I did a post last year called "another year without Locals in HD".....This is an update to that post....So I am again without my locals in HD for 11years now....Every other provider including Direct tv has them in HD....And NO, why would I spend extra money for an antenna for something I should be getting anyway? It amazes me that with the population and the number of Dish network customers in Rapid City and the cabins/homes in the Black Hills that cannot have cable because of the terrain, that wouldn't be more of a priority. I love my Dish but come on now, its nearly 2014.....No excuses not to have HD Locals anywhere....And every year, someone from Dish puts a request in for me....Same results....Nada.


----------



## MysteryMan (May 17, 2010)

Unless you switch providers you'll most likely be posting this issue next year.


----------



## CCarncross (Jul 19, 2005)

What DMA are you in? Is it large enough to warrant DISH providing them? If not, don't you qualify for distant locals?


----------



## blackhillsjk (Mar 2, 2012)

Not sure how the distant locals works I guess. Also not sure what DMA means. I would be interested to know if that would work.


----------



## scooper (Apr 22, 2002)

What city are your locals transmitting from ? - This is probably your DMA - my guess would be Rapid City SD ?
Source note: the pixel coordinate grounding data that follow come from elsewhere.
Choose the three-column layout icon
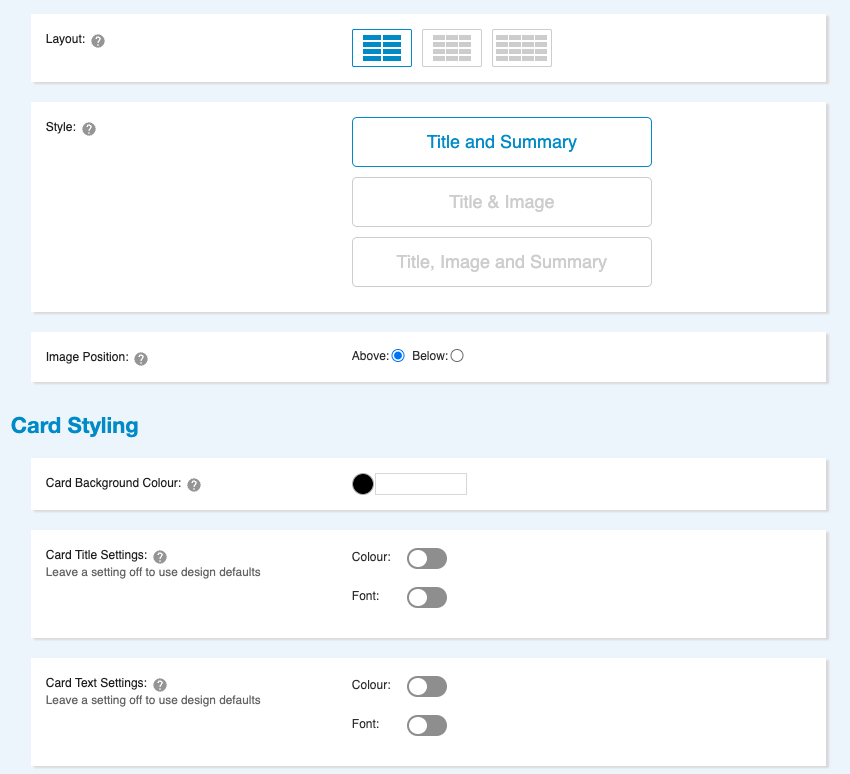 click(x=451, y=48)
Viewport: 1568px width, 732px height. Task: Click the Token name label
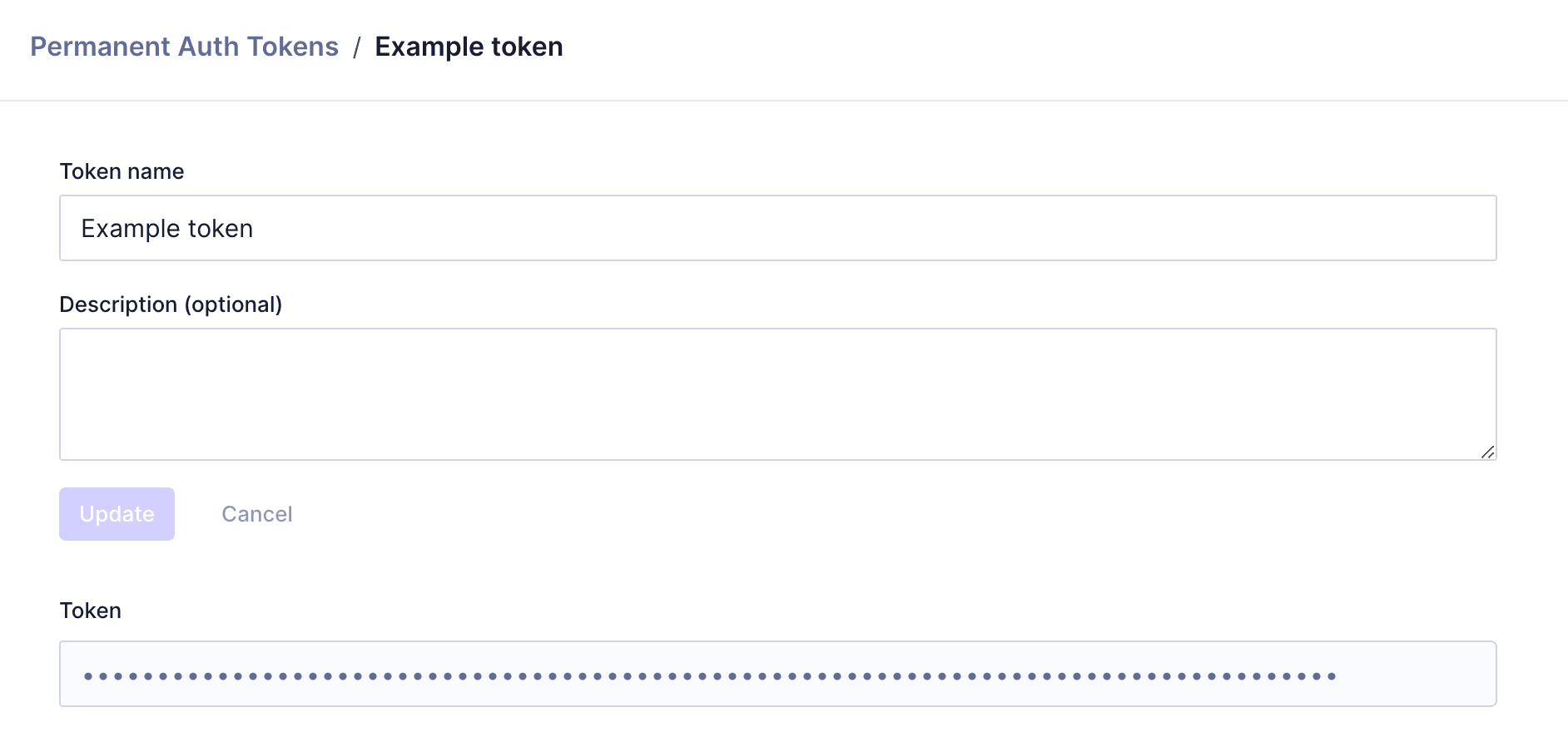pos(122,171)
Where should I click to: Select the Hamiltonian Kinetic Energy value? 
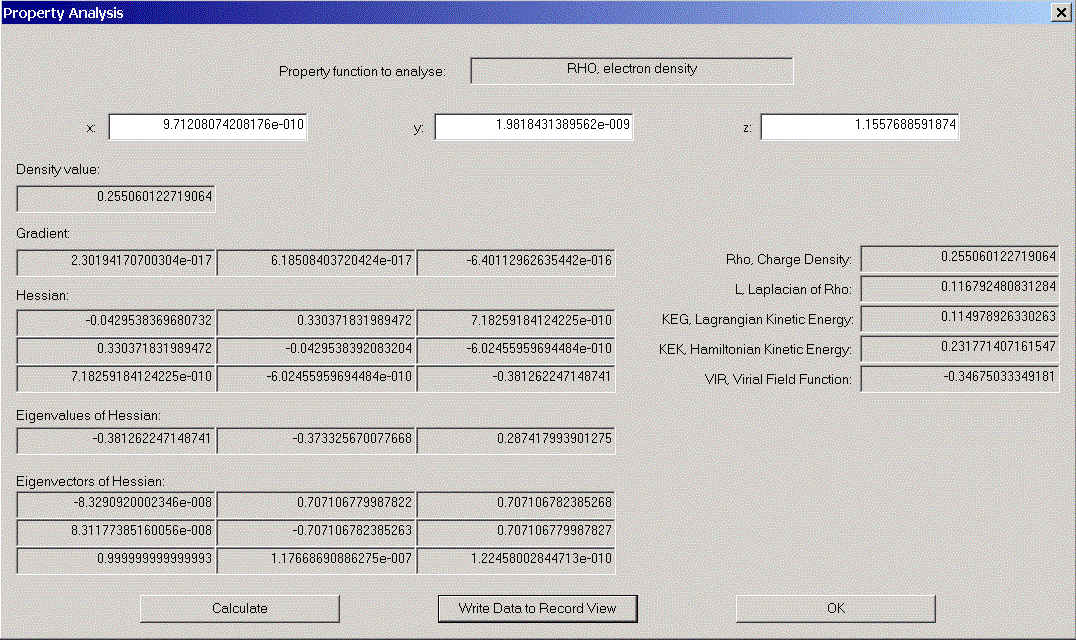click(959, 348)
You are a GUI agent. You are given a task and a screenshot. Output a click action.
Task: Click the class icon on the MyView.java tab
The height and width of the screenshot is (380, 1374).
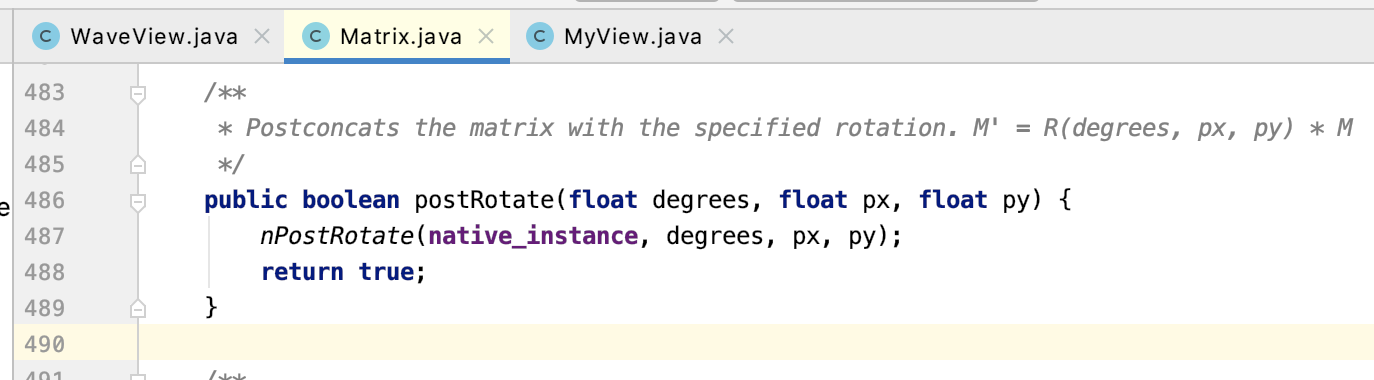(540, 37)
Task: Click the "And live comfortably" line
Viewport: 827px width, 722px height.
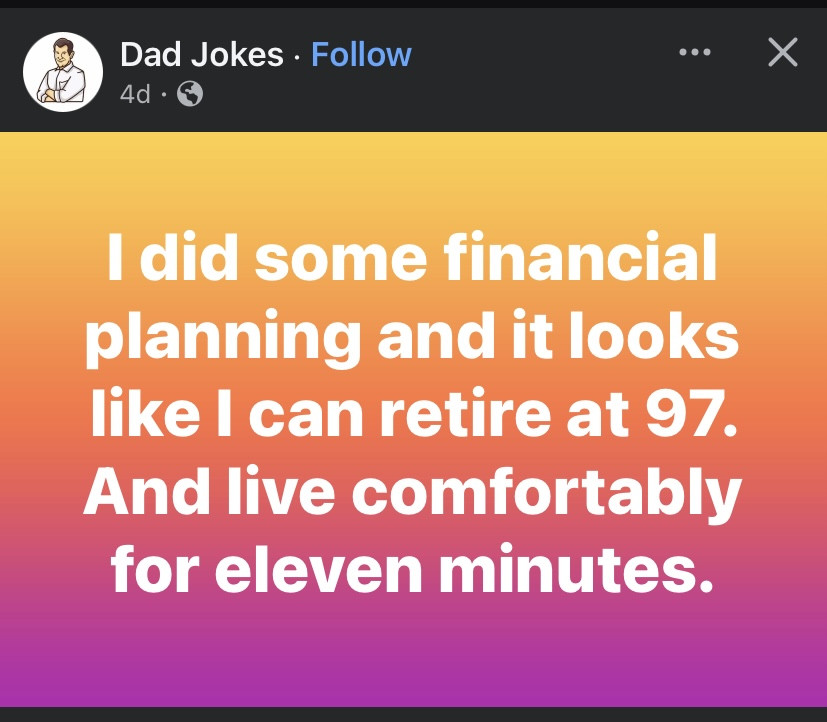Action: (412, 494)
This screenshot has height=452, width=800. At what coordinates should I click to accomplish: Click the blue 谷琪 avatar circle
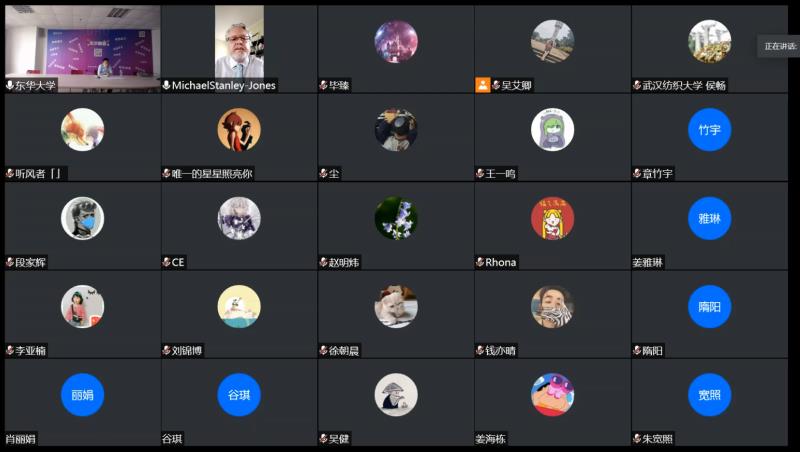coord(239,395)
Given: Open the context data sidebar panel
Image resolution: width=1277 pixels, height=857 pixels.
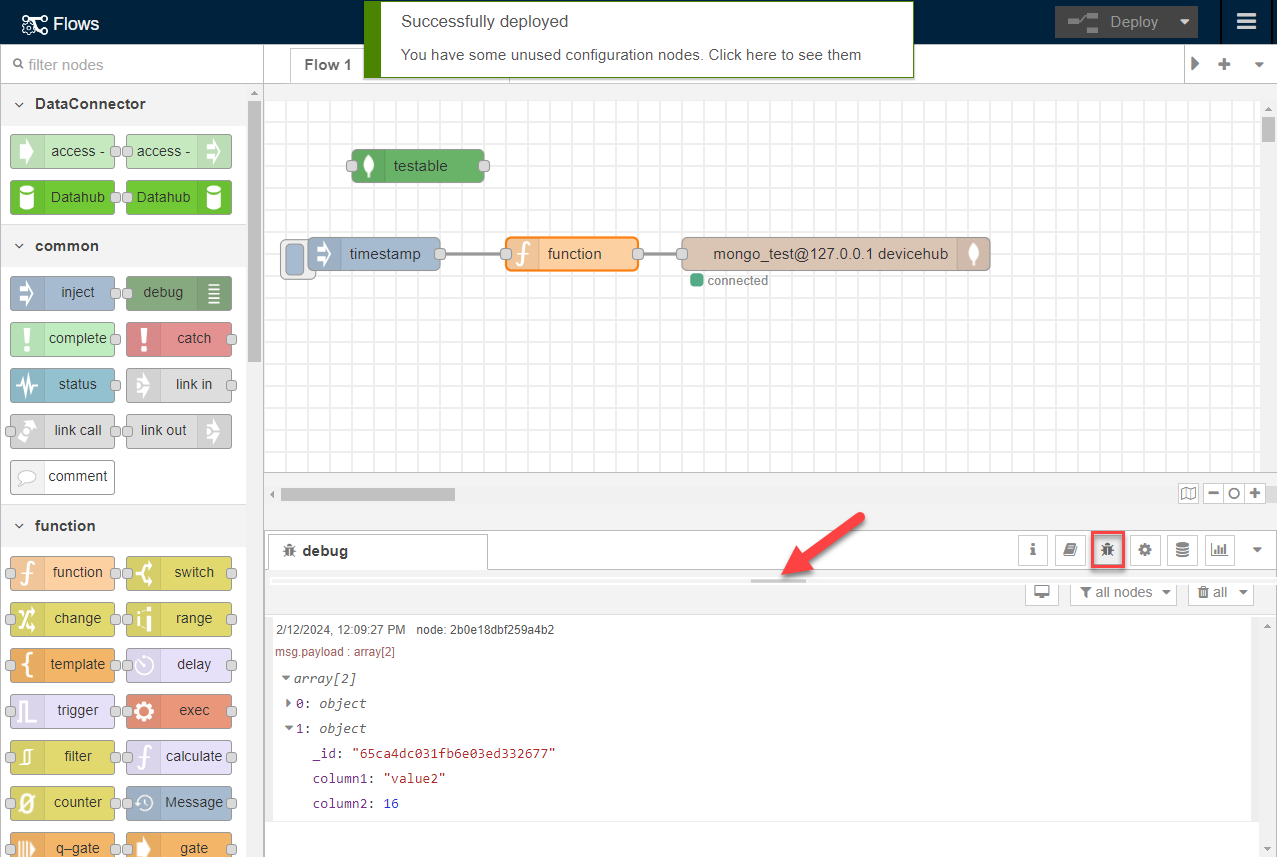Looking at the screenshot, I should click(x=1182, y=549).
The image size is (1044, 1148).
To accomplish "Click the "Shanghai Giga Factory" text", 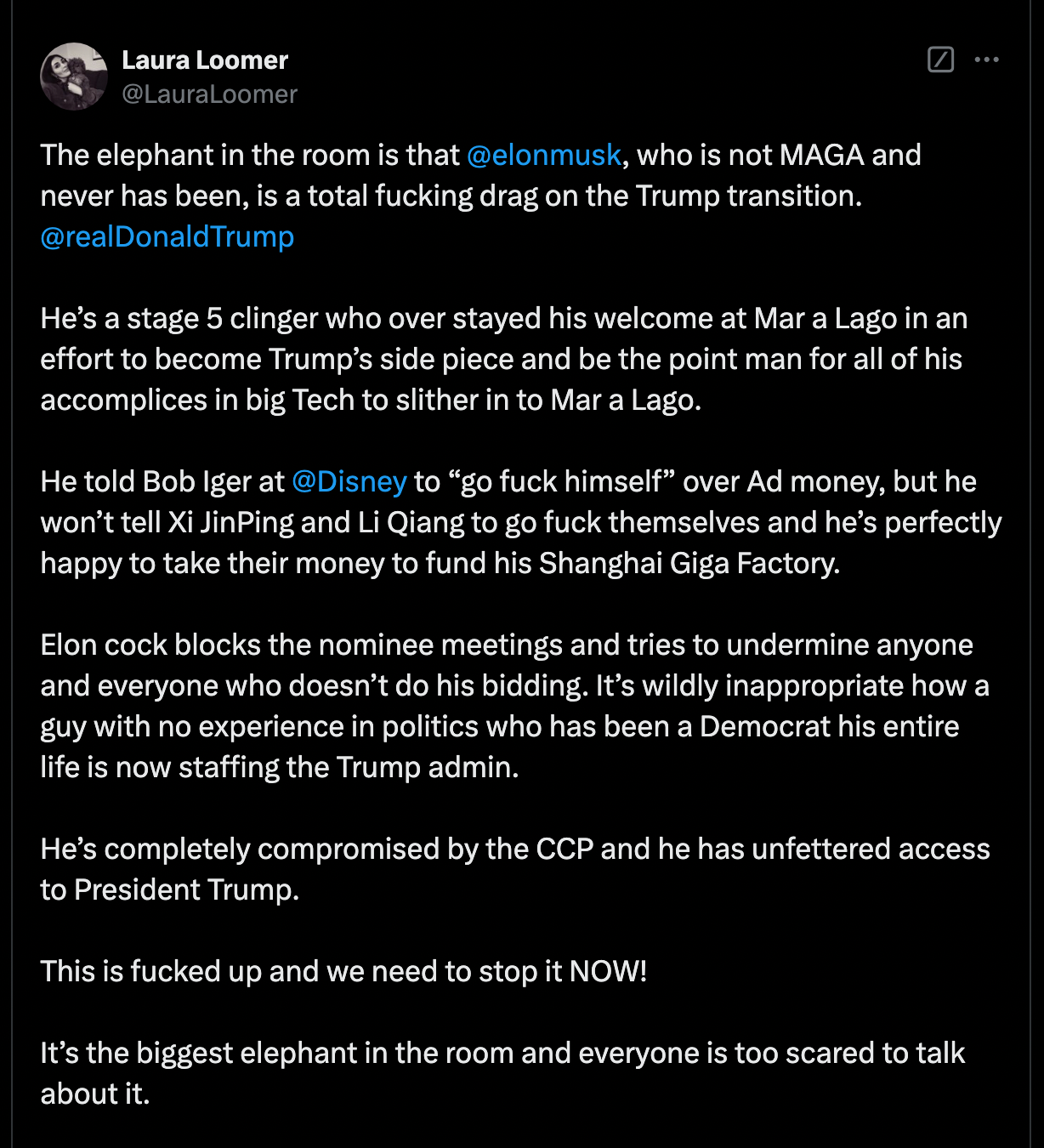I will point(688,564).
With absolutely no info on your location - I can only guess based on your username.

And BTW - getting your locals in HD over the Air (OTA) will probably get you a BETTER picture than Dish (or Direct Tv) can deliver to you. As well as provide a bad weather backup (you are out on the great plains where you do have thunderstorms ? )


----------



## James Long (Apr 17, 2003)

CCarncross said:


> What DMA are you in? Is it large enough to warrant DISH providing them? If not, don't you qualify for distant locals?


DISH and DirecTV cannot offer a distant in a market where there is a local of the same affiliate. So distants are out. (Some DirecTV customers may be grandfathered.)
AAD can offer distants if he is in a white area or can get a waiver but AAD is SD only.


----------



## shadough (Dec 31, 2006)

OTA would be the best option anyway, even tho it'll cost u a tiny bit of $. Even after HD locals get added to dish, the OTA will ensure you have local stations during "retransmission negotiations" and dish has to take away your locals because of a dispute, you'll still have them via OTA.


----------



## blackhillsjk (Mar 2, 2012)

I actually live in the Lead/Deadwood area. And yes my locals are from Rapid City. It still makes no sense that I would have to spend more money to go OTA when I already pay the same amount as all the users who do have locals in HD. It seems to me that I am not getting my monies worth compared to others. In this the year of 2014, there shouldn't even be a question on having or not having HD locals. We shouldn't even be having this conversation to begin with. HD should be a given. We normally don't have to worry about losing locals to thunderstorms....We have to deal with lots and lots of snow in the Black Hills which doesn't usually mess with them very often for some reason.


----------



## inkahauts (Nov 13, 2006)

I understand what your saying but I'd have an over the air antenna too just because I like backups in general and that could help till you get your locals. 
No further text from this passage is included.